People who suffer from mouth sores can one day seek a new treatment. A plaster patch with the ability to adhere to the gums or palate can now be used to administer steroids and other drugs. Devices that fit over the teeth for Whitening and gum treatment have long been used, but a noninvasive device that can be applied to wet tissue has been long in coming.
Researchers at the University of Sheffield’s School of Clinical Dentistry have been working with the Dermtreat team from Copenhagen to invent a gum-like patch that is able to adhere to wet surfaces including the slippery lining of the mouth. The patch is what is new; existing steroids are now able to be held in place over a sore while the patch acts as a barrier to bacteria.
The benefits are being able to avoid injections and surgery. Bacteria in the mouth can interfere with the healing process, but there has never been a way to put a band aid inside the mouth without stitches or surgery. The result of this plaster are fewer applications of medicine and faster healing.
The unique polymers that make the plaster is considered a breakthrough. It creates a new treatment option for old diseases that are hard to fight. Targets include oral lichen planus (OLP) and recurrent aphthous stomatitis (RAS). These diseases cause lesions in up to two percent of the population. More people can be treated because they need less time in the hospital and so the treatment is cheaper.
Older treatments depended on creams or some form of medicated mouthwash. They are problematic because they do not target the infection and are not held in place for longer effect. What is being called the Rivelin(R) patch will hold for hours and can be molded to many different shapes.
A spokesperson is Doctor Craig Murdoch of the Bioscience School of Clinical Dentistry. He is the lead author for the research of this new product. He points out that targeted diseases can cause painful ulcers that worsen over time and make life miserable. While putting steroids into mouthwashes and creams are marginally effective, they have very little contact time with the sores. A patch would be more effective for this purpose.

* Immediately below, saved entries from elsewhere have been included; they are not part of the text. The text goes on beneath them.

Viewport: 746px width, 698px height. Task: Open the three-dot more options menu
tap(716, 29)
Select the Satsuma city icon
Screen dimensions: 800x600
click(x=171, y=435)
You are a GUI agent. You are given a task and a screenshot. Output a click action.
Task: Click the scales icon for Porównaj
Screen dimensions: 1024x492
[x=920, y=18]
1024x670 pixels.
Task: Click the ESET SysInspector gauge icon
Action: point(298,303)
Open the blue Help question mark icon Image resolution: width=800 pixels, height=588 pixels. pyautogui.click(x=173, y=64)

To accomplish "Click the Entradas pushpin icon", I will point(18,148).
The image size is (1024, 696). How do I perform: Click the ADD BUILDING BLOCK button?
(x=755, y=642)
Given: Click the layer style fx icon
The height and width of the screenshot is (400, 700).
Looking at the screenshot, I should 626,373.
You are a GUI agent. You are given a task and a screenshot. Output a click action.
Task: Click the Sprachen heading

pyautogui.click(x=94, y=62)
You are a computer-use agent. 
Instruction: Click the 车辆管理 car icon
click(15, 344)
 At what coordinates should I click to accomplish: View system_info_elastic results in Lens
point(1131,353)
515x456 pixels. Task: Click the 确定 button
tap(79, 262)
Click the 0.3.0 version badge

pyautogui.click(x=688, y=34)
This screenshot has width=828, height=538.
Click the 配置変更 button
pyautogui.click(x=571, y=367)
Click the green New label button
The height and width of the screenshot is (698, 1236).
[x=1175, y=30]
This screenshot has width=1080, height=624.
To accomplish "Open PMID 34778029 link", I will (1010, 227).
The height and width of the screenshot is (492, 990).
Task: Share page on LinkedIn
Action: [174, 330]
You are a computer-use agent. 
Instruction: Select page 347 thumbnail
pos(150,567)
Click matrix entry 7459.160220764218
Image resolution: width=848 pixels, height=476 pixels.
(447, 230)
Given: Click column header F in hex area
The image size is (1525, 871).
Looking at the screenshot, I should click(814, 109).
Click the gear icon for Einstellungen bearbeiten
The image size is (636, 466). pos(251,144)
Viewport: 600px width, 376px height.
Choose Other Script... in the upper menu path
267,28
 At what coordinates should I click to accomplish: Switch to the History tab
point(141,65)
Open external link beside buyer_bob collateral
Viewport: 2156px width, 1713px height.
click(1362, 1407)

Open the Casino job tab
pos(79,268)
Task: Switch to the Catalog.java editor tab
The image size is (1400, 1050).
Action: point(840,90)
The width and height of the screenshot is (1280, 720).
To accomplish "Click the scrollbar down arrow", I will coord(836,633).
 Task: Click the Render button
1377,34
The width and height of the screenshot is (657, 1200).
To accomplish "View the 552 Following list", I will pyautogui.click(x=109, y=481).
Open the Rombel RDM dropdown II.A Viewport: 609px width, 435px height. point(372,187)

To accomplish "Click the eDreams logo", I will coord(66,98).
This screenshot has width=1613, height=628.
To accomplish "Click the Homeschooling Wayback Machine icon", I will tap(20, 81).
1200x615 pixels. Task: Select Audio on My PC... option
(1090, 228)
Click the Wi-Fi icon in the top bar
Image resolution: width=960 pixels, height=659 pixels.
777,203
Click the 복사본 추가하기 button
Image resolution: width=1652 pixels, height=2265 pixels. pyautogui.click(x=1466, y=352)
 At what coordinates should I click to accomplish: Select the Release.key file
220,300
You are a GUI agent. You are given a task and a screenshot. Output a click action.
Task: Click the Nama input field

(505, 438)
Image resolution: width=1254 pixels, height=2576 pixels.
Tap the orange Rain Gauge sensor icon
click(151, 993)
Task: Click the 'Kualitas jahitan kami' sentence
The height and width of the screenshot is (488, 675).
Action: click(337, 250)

Craig Murdoch points out that test patients have rated the patch as being comfortable in position. They understand that long contact time improves healing and are understandably enthusiastic about the treatment. It is already proving to be a success.
The Dermtreat A/S team from Copenhagen was shortly awarded $17.7 million from Sofinnova, which is a company that invests in new technology. The second phase of clinical trials is set to begin soon at a few locations in the United Kingdom and the United States. Dermtreat is also pursuing researching into other drugs that might benefit from the super sticky patch, maybe even teeth whitening.